Step 2: Link the problem, interventions, and outcomes
Research indicates that the medication administration interruption problem is common to a variety of healthcare organizations (Biron, et al., 2009; Ferguson, 2005; Hall, et al., 2010; Kreckler, et al., 2008; Relihan, et al., 2010). An overarching goal of medication administration error prevention programs is to reduce the level of chaos in the immediate environment and to limit disruption of procedures in which nursing staff are engaged at the time medication is being administered (Relihan, et al., 2010). To inform medication administration error prevention programs, researchers have studied the type and occurrence of nursing tasks that are interrupted, and the source and incidence of interruption. The administration of medication is considered the most frequently occurring nursing task (Biron, et al., 2009; Hedburg & Larson, 2004)). Nursing colleagues have been found to be the primary source of interruption to nursing tasks (Biron, et al., 2009; Hedburg & Larson, 2004), a variable that is associated with disruption associated with the system of medication administration. System failures include missing equipment, missing medication (Hurley et al., 2007), and other difficulties that Tucker and Spear (2006, p. 646) have described as "the inability of the work system to reliably provide information, services, and supplies when, where, and to whom needed." Support exists in the literature to include a component for educating nursing and other staff and informing inpatients in medication administration plans (Relihan, et al., 2010). Moreover, Biron, et al. (2009) asserted that effective preventative programs must work to improve the actual system of mediation administration.

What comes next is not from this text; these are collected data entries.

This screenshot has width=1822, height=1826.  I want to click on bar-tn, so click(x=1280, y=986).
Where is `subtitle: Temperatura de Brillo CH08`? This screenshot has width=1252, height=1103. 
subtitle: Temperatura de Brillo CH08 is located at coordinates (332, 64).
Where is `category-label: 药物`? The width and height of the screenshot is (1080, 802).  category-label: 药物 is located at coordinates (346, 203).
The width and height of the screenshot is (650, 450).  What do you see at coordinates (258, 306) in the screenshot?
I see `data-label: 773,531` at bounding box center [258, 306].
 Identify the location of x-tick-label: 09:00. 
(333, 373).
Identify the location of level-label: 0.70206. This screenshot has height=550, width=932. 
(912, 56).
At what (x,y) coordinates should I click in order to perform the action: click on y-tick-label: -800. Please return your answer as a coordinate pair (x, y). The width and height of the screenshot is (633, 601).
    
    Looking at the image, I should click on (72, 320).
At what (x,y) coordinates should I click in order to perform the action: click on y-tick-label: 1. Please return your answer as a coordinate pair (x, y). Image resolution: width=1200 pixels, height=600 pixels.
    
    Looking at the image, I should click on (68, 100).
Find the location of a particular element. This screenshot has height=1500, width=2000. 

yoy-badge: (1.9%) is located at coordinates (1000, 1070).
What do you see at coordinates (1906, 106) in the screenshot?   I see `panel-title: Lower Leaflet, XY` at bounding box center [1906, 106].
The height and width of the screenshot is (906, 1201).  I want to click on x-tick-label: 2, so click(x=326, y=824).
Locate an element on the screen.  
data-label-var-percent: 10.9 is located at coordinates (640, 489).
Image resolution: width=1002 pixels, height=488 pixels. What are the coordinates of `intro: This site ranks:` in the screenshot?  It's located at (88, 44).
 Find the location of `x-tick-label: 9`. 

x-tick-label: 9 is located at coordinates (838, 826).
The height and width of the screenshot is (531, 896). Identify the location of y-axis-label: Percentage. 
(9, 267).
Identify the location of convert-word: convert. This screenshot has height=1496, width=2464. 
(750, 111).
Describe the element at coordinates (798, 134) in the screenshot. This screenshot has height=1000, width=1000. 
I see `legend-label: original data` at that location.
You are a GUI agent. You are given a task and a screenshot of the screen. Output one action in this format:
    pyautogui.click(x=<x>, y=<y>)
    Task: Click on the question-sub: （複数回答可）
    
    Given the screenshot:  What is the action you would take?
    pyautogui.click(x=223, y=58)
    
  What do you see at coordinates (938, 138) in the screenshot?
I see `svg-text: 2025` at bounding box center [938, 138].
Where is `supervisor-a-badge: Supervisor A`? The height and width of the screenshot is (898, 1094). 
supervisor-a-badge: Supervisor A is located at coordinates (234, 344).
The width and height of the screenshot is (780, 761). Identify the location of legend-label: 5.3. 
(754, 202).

A constellation of intervention strategies has been used with varying degrees of success (Pape, 2003, 2009; Pape, et al., 2005; Relihan, et al., 2010). The most successful medication administration error prevention programs utilize a combination of several distinct strategies designed to increase the reliability of the system, to focus the attention of nursing staff, and to induce patients and others to refrain from behaviors that would disrupt the administration of medication (Pape, 2003, 2009; Pape, et al., 2005; Relihan, 2010).
Educational sessions that expose nursing and other staff to evidence-based interventions that effectively reduce the rate of medication administration errors can serve to motivate staff members to make adjustments to clinical practice. Implementation of the research-based practices is highly likely to result in a decrease in the number of mistakes and contribute to improved patient care quality (Biron, et al., 2009; O'Brien, 2010; Pape, 2003, 2009; Pape, et al., 2005; Relihan, 2010).